Corya v. Sanders
Corya v. Sanders, 155 So.3d 1279 (Fla. 4th DCA 2014), 2014 WL 5617045
This case centered around three trust accounting issues: (1) whether the affirmative defense of statutory laches limited the years a beneficiary was entitled to an annual accounting from certain trusts, (2) the interpretation of statutory provisions deciding the starting date for the annual accountings and (3) the interpretation of case law deciding the starting date for the annual accountings.
The case deals with four irrevocable trusts which were in effect for decades before one of their beneficiaries filed a lawsuit against the trustees. Before the lawsuit was filed, the trustees had never prepared accountings for any of the trusts.
The trustees attempted to argue that there was no duty to account annually prior to July 1, 2007, when F.S. 736.0813 was passed.
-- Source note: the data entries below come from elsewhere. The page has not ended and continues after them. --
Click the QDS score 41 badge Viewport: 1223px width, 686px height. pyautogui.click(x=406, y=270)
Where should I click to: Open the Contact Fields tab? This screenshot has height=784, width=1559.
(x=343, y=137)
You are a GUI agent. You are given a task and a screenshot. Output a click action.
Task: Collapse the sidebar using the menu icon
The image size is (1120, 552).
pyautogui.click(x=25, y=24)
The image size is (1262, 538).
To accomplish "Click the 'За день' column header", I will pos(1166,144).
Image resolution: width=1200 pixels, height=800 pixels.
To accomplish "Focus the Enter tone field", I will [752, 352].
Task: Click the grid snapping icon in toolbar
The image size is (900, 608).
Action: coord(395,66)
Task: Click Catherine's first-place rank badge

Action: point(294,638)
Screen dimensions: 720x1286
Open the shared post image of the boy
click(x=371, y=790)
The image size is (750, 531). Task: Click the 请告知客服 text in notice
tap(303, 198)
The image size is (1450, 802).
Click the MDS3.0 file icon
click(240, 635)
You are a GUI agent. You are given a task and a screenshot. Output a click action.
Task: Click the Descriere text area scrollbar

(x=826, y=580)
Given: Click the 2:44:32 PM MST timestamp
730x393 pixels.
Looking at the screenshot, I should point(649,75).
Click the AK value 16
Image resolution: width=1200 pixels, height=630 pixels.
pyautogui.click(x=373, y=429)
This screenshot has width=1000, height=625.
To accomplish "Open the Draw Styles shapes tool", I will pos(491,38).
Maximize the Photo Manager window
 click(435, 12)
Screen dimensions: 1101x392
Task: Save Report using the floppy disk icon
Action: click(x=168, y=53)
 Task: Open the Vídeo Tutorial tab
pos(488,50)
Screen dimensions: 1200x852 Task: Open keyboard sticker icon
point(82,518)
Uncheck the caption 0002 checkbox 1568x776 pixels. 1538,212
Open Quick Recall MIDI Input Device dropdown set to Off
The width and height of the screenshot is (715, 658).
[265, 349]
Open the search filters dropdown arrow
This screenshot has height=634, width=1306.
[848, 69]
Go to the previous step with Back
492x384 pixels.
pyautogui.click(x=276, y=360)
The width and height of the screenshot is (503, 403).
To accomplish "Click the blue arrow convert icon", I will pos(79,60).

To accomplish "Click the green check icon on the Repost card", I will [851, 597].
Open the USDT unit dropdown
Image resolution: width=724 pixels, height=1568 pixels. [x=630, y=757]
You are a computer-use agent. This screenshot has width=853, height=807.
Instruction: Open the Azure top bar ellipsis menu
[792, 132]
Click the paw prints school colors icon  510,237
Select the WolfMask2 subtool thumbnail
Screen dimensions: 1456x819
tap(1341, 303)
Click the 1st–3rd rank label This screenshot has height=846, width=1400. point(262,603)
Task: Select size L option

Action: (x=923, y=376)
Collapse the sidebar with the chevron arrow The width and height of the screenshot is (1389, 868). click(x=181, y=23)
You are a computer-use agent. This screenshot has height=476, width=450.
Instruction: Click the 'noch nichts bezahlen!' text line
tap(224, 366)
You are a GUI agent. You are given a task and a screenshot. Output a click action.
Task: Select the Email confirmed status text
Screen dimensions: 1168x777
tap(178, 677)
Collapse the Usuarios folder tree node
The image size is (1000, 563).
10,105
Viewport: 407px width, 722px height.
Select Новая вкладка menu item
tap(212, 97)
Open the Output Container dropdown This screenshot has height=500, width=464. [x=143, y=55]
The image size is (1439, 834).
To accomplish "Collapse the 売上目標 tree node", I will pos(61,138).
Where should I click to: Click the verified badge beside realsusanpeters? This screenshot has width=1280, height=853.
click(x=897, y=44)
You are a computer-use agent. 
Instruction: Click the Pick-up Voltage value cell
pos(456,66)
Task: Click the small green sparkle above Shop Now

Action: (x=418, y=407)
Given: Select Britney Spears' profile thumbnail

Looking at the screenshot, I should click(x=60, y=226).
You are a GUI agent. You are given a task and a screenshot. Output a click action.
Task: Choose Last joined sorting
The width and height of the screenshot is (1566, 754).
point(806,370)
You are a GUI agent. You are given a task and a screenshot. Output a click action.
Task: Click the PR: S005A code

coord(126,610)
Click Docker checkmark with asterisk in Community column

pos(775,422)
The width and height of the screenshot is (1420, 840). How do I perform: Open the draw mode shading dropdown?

The Court found that the prior statute, F.S. 737.303 also created a duty to account for an irrevocable trust, based on the language which read, "A beneficiary is entitled to a statement of the accounts of the trust annually...," and the fact that the current definition of "qualified beneficiaries" is virtually the same as the definition of "beneficiary" and "vested beneficiary" under the prior laws. Thus, the Court held that there was a statutory duty to provide a beneficiary of an irrevocable trust with accountings before July 1, 2007.
The Court then addressed whether the affirmative defense of statutory laches limited the years the beneficiary was entitled to an annual accounting from the trusts, and held that statutory laches under F.S. 95.11(6) limits the right to an accounting, where no accounting has been done, to no more than four years before filing an action for an accounting against the trustee of an irrevocable trust. The Court disagreed with the beneficiary's position that laches did not apply because he did not have actual knowledge that he was entitled to accountings. It held that knowledge of the law is not an element to be proven to establish entitlement to an accounting by a trustee, and his lack of knowledge of the law had nothing to do with his knowledge that the accountings were not being given to him.
Lastly, the Court considered how far back the trustees should be required to account. The trial court had found that the accountings should go all the way back to when the trustees became accountable. The Court disagreed both because of the defense of statutory laches, discussed above, and because F.S. 736.08135 does not require accountings prior to January 1, 2003. The Court did not agree that F.S. 736.08135(1), which states that trust accountings should go back to the "date on which the trustee became accountable" expressed a legislative intent that if an accounting had never been done, a trustee's first accounting should go back to the date the trustee assumed his fiduciary duties.
The Court also noted that the Mesler v. Holly decision, cited by the trial court, is not authority for requiring a trustee to render an accounting for trusts from the date they assumed their duties as trustee.